▸ What is needed: Once you reach the line containing "Netwerkpartners (179, 895)", write out that line and every remaining line of the records exactly.

▸ The data:
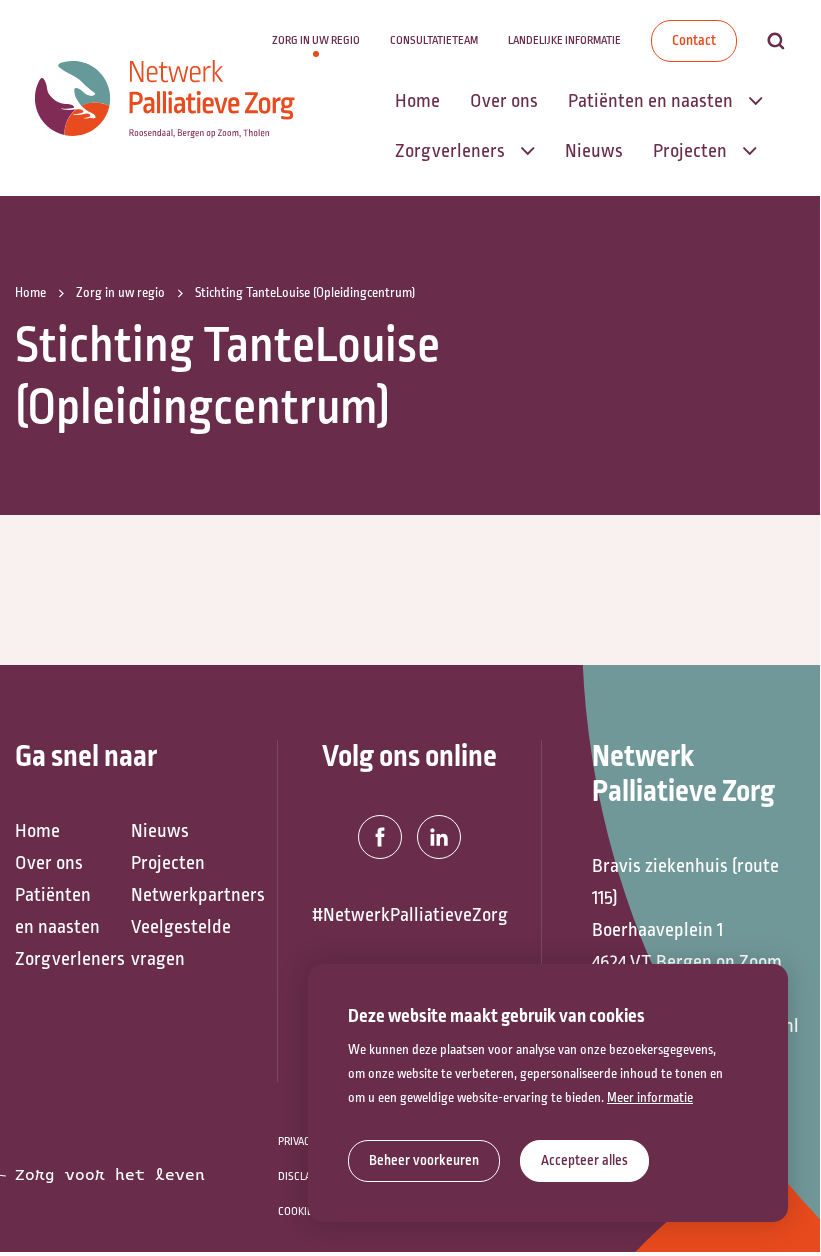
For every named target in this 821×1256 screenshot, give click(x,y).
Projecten (168, 863)
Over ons (49, 863)
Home (37, 831)
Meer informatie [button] (650, 1098)
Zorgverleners (63, 959)
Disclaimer (306, 1176)
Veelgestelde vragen (179, 943)
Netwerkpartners (179, 895)
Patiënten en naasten (57, 911)
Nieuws (160, 831)
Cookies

▸ Answer to the exercise:
Netwerkpartners (179, 895)
Patiënten en naasten (57, 911)
Nieuws (160, 831)
Cookies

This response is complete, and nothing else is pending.